Safe, proven and reliable technologies available
CCS has been in use for over 40 years in the oil and gas industries as a way to enhance oil and gas recovery. Permanent sequestration of CO2 has been used in Sleipner, Norway since 1996, Weyburn, Canada since 2000 and in Salah, Algeria since 2004 – all without incident.
Throughout recorded history, no earthquake has ever been powerful enough to cause an instantaneous release of oil or gas from a sandstone sediment layer. And since the CO2 would be held in place by the very same “cap rock” that has held oil and gas under the Earth through millions of years and countless earthquakes, sequestered CO2 would not be in danger of release due to seismic activity.

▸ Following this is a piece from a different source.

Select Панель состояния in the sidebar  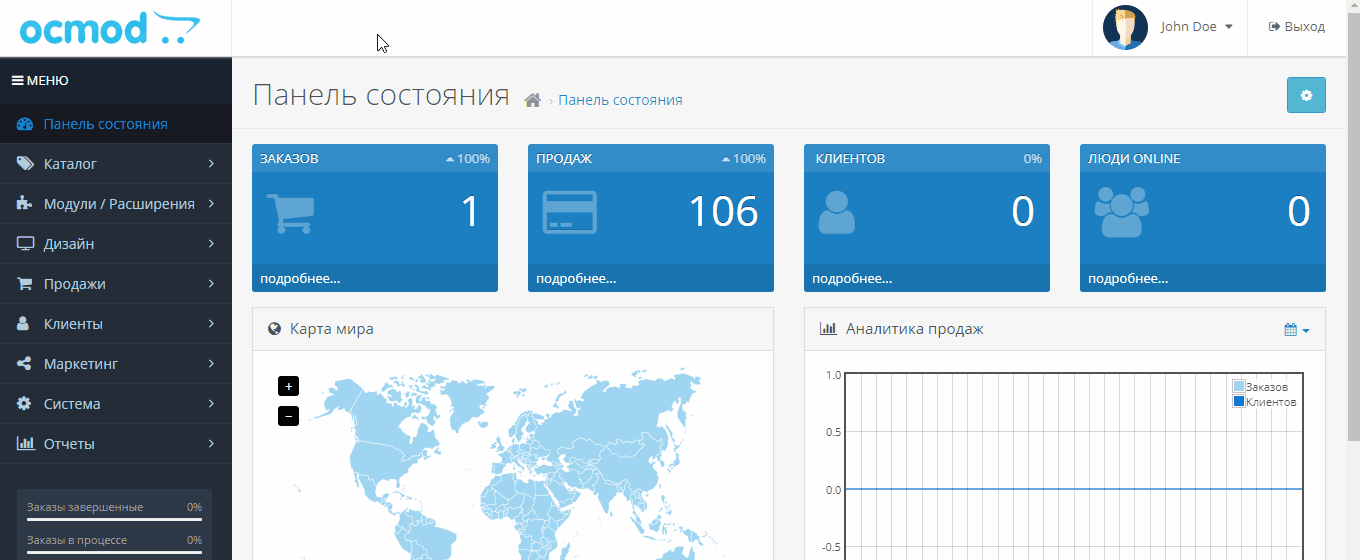(x=105, y=124)
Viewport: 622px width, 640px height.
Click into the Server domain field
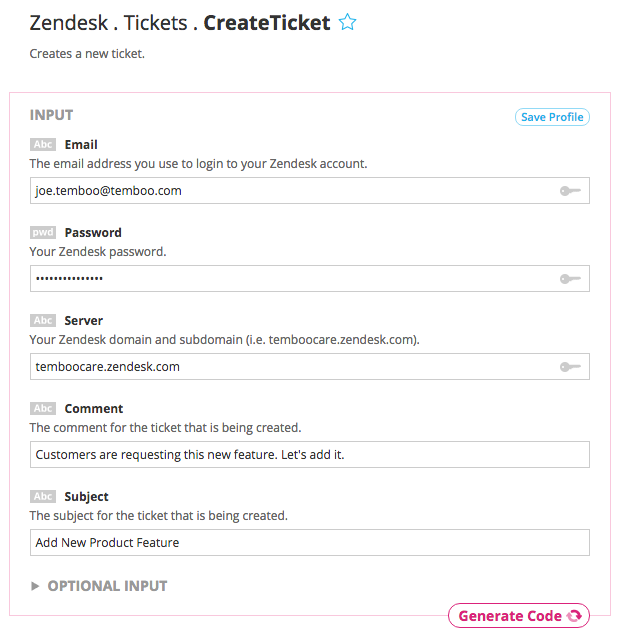(290, 367)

For new power plants and industrial facilities using CCS to come on line in the U.S., the infrastructure necessary to keep its carbon emissions out of the atmosphere must be in place. There are available reservoirs for sequestration throughout California that have been in operation for almost a century, as have the wells through which the carbon dioxide would be injected into the Earth. The apparatus for oil and gas excavation can now serve a new purpose. Instead of just extracting oil and gas from the ground, oil wells can be used to inject carbon dioxide deep into the Earth to be sequestered safely and permanently. Carbon sequestration is a method that makes use of the existing infrastructure and can be employed just as easily in still functioning oil fields as well as in depleted fields.
One facility that would employ CCS is Carson Hydrogen Power (CHP), a power plant proposed by Hydrogen Energy and Edison Mission Energy. CHP will take petroleum coke, a byproduct of the oil refinery process, and chemically separate the CO2 and hydrogen in it. It will safely sequester the CO2 deep underground and will use the “clean” hydrogen to fuel a combined cycle power plant. Expected to be in operation by 2012, CHP will be capable of producing 500 megawatts (MW) of electricity -- enough to serve the annual needs of 500,000 households -- and eliminating 4.5 million tons/year of greenhouse gases from the atmosphere by sequestering them underground.
CHP will both extract clean hydrogen fuel from a petroleum refinery by-product, and will also use existing oil fields and wells as a means of reducing its carbon “footprint.” In other words, with hydrogen energy technology and carbon sequestration, carbon emissions can be curbed right away.